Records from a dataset
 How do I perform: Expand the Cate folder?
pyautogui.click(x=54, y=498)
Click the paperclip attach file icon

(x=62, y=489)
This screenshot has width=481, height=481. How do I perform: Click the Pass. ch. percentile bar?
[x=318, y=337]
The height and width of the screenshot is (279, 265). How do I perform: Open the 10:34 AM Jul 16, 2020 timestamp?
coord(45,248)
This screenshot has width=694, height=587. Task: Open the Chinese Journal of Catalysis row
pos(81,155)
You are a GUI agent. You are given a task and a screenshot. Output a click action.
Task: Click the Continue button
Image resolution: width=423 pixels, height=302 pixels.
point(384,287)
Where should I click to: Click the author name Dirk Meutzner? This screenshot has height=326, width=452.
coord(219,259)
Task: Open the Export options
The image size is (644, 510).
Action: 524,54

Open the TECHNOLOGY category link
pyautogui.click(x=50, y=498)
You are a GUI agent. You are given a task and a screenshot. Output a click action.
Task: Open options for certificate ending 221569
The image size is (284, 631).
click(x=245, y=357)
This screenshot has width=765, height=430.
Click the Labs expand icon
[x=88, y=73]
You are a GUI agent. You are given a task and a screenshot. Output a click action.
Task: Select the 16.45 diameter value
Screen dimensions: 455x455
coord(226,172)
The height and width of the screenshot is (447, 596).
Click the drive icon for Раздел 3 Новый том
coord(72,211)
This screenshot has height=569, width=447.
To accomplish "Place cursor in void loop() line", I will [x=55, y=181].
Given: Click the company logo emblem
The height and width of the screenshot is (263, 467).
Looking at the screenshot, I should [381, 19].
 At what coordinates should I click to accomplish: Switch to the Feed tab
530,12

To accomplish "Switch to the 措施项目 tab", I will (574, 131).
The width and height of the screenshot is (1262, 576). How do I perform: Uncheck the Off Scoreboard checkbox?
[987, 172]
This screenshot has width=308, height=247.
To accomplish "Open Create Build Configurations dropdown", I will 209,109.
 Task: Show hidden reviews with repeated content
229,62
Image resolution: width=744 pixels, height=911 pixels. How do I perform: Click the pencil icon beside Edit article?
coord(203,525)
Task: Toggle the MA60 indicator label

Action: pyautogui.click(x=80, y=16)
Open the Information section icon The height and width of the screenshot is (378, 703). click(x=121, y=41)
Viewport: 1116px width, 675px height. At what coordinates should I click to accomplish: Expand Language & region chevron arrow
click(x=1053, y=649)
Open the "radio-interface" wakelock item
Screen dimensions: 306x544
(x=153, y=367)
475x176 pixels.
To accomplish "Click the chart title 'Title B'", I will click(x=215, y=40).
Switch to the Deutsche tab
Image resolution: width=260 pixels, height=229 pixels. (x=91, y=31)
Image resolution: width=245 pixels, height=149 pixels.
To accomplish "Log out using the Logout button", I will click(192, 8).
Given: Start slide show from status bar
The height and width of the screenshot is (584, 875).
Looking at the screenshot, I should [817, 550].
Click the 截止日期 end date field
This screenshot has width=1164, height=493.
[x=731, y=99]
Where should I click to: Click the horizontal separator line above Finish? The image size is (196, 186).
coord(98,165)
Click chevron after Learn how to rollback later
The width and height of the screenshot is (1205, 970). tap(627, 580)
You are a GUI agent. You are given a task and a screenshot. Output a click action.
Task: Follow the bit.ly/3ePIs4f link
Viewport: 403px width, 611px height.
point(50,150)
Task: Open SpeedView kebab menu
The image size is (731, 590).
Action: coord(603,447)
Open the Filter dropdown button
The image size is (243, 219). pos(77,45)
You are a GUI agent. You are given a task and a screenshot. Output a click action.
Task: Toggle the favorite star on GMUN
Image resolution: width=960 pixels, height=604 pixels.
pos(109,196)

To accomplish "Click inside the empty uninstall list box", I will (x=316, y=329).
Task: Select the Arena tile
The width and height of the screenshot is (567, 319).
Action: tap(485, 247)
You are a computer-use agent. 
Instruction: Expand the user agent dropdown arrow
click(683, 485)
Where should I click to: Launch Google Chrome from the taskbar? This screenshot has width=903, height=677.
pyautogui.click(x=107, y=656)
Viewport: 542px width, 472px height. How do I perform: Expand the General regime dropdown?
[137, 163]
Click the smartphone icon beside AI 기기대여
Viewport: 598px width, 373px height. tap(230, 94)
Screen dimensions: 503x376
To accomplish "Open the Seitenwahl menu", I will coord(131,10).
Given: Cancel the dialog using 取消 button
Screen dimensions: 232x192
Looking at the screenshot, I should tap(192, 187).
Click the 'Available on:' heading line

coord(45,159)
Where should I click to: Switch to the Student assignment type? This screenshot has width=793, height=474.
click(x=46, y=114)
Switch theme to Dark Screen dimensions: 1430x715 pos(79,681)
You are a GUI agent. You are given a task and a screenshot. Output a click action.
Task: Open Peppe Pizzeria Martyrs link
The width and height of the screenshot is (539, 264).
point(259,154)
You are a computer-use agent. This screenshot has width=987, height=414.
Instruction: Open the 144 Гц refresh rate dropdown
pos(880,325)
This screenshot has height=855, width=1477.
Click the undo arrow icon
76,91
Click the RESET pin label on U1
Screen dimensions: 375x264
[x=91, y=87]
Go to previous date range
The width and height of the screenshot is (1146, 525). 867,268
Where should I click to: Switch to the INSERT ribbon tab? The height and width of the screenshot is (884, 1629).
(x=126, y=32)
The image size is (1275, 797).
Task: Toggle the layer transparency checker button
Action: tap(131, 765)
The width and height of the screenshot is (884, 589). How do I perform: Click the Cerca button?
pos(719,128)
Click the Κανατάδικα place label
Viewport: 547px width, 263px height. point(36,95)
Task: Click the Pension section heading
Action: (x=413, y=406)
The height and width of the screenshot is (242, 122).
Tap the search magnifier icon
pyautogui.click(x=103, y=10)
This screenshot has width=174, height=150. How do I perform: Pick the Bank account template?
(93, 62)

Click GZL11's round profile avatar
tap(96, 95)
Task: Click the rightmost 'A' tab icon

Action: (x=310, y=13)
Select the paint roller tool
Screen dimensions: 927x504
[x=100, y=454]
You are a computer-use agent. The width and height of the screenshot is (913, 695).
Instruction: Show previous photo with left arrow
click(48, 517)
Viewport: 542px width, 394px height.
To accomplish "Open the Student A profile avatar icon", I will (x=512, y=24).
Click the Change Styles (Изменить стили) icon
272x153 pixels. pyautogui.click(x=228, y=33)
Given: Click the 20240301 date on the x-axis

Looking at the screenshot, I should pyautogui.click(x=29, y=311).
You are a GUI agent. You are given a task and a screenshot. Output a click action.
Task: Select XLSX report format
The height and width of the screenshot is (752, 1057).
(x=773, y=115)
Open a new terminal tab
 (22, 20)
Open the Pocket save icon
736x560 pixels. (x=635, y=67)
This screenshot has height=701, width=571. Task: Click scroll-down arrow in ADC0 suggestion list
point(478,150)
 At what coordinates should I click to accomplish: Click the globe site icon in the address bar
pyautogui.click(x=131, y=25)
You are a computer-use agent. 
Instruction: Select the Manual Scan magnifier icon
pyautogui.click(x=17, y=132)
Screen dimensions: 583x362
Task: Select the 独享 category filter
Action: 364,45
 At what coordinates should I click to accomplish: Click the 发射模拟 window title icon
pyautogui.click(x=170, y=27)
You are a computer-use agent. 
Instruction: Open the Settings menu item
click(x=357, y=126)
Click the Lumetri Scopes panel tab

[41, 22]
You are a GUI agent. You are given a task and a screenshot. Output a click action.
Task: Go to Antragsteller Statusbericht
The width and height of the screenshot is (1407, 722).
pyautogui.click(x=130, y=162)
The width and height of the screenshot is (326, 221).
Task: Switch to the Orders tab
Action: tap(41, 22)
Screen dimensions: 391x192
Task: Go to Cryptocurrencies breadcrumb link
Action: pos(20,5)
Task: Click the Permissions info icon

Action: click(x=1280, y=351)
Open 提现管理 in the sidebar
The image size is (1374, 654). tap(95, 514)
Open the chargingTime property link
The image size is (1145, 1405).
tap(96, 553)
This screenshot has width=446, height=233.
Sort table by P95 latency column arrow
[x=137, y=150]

§ **Aim of the task**
Reproduce exactly the entries above, limited to the lines from the one with "This screenshot has height=569, width=447." through the one with "Open the Information", both included.

§ **Exercise output**
This screenshot has height=569, width=447.
To accomplish "Place cursor in void loop() line", I will [x=55, y=181].
Given: Click the company logo emblem
The height and width of the screenshot is (263, 467).
Looking at the screenshot, I should [381, 19].
 At what coordinates should I click to accomplish: Switch to the Feed tab
530,12

To accomplish "Switch to the 措施项目 tab", I will (574, 131).
The width and height of the screenshot is (1262, 576). How do I perform: Uncheck the Off Scoreboard checkbox?
[987, 172]
This screenshot has width=308, height=247.
To accomplish "Open Create Build Configurations dropdown", I will 209,109.
 Task: Show hidden reviews with repeated content
229,62
Image resolution: width=744 pixels, height=911 pixels. How do I perform: Click the pencil icon beside Edit article?
coord(203,525)
Task: Toggle the MA60 indicator label

Action: pyautogui.click(x=80, y=16)
Open the Information section icon The height and width of the screenshot is (378, 703). click(x=121, y=41)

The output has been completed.